Africa’s Deadwood: The Gold Rush Is On in Uganda (Associated Press/New York Times – September 2, 2015)

http://www.nytimes.com/

MUBENDE, Uganda — The hunt for gold takes the men 100 meters (yards) underground, past contraptions of wood and rope rigged to function like pulleys, past hard rock that they attack day and night with demolition hammers. When they emerge at the end of a shift, the miners carry stone samples that will be examined for the dark veins that suggest presence of gold.

The gold rush is on in a big way in this central Ugandan district of Mubende. So big that tens of thousands of people make their livelihood from it. Makeshift tents of blue tarps dot the green hills that are pockmarked by pools of muddy water where ore is washed, separating the gold. Four mining camps have sprung up in recent years, featuring brothels and restaurants.

Now, Ugandan government officials are considering evicting the miners, saying they are not licensed. The government would evict them under eminent domain, compensate them and then open the area to bidders with development plans.

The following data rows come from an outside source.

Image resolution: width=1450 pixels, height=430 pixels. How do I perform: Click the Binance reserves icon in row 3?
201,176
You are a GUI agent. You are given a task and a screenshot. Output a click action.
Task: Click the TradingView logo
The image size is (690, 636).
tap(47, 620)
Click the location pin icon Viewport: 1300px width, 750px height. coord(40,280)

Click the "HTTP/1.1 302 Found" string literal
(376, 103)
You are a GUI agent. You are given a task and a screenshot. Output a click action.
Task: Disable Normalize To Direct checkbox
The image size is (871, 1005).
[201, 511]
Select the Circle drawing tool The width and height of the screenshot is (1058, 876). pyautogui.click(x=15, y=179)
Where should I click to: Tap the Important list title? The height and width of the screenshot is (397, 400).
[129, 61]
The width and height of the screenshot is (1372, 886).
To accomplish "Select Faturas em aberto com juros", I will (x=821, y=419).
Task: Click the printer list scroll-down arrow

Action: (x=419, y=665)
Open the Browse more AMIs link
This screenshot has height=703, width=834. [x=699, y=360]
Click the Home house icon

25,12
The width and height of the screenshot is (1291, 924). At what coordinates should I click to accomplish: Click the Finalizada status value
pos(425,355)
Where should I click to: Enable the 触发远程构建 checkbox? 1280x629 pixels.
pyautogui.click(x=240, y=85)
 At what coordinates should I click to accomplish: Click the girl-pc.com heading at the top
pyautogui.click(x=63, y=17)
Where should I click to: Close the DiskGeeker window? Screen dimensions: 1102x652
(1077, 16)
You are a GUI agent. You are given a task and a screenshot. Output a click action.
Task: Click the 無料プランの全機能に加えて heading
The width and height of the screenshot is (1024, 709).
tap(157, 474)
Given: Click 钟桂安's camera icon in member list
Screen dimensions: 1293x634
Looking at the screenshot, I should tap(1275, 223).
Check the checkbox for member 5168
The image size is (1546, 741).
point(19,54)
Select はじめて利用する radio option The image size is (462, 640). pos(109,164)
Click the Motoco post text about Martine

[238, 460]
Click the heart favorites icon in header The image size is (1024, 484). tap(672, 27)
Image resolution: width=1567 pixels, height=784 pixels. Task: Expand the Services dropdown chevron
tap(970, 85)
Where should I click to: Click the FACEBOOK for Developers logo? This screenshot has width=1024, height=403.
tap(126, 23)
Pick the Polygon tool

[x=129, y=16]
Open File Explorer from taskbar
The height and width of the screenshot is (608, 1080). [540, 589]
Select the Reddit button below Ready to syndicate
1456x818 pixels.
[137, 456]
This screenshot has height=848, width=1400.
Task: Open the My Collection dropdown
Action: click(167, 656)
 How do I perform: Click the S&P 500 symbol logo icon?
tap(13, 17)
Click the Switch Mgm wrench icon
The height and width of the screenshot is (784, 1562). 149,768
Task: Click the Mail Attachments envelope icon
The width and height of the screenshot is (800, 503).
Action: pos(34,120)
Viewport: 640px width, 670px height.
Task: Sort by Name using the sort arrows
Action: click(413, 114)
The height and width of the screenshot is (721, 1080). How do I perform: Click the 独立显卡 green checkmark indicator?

“These people are scratching across the surface, like rats,” Edwards Kagimba, the director of geological surveys and mines at Uganda’s Ministry of Energy, said in a phone interview with The Associated Press. “These are small-scale miners living hand to mouth. They cannot set up a proper mine.”

But Kagimba and some other officials believe it would be a politically unpopular move, and perhaps a dangerous one, to try to force some 50,000 people from the land. Uganda holds presidential elections next February or March. Any evictions, if they happen at all, would likely be after the vote.

Some miners say they would fiercely resist any eviction attempt. Many would prefer to be licensed, pointing out that that would also benefit the government as they would consequently be paying taxes.